Zuniga A, Michos O, Spitz F, Haramis AP, Panman L, Galli A, Vintersten K, Klasen C, Mansfield W, Kuc S, Duboule D, Dono R, Zeller R

Link to Pubmed [PMID] – 15198975

Genes Dev. 2004 Jul;18(13):1553-64

The mouse limb deformity (ld) mutations cause limb malformations by disrupting epithelial-mesenchymal signaling between the polarizing region and the apical ectodermal ridge. Formin was proposed as the relevant gene because three of the five ld alleles disrupt its C-terminal domain. In contrast, our studies establish that the two other ld alleles directly disrupt the neighboring Gremlin gene, corroborating the requirement of this BMP antagonist for limb morphogenesis. Further doubts concerning an involvement of Formin in the ld limb phenotype are cast, as a targeted mutation removing the C-terminal Formin domain by frame shift does not affect embryogenesis.
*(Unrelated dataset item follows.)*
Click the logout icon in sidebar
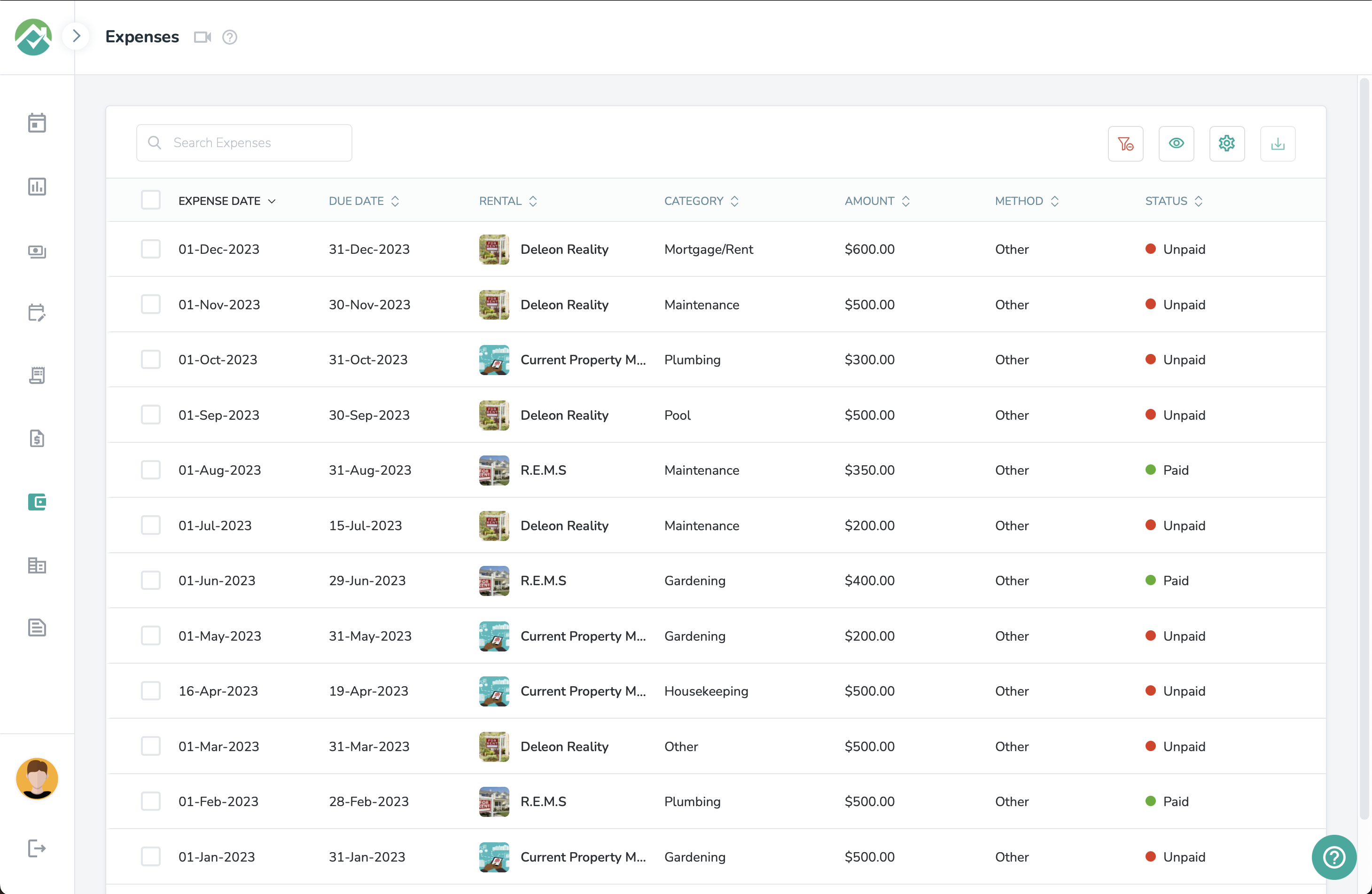 pyautogui.click(x=37, y=848)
In contrast, the deletion of the corresponding genomic region reproduces the ld limb phenotype and is allelic to mutations in Gremlin. We resolve these conflicting results by identifying a cis-regulatory region within the deletion that is required for Gremlin activation in the limb bud mesenchyme. This distant cis-regulatory region within Formin is also altered by three of the ld mutations. Therefore, the ld limb bud patterning defects are not caused by disruption of Formin, but by alteration of a global control region (GCR) required for Gremlin transcription. Our studies reveal the large genomic landscape harboring this GCR, which is required for tissue-specific coexpression of two structurally and functionally unrelated genes.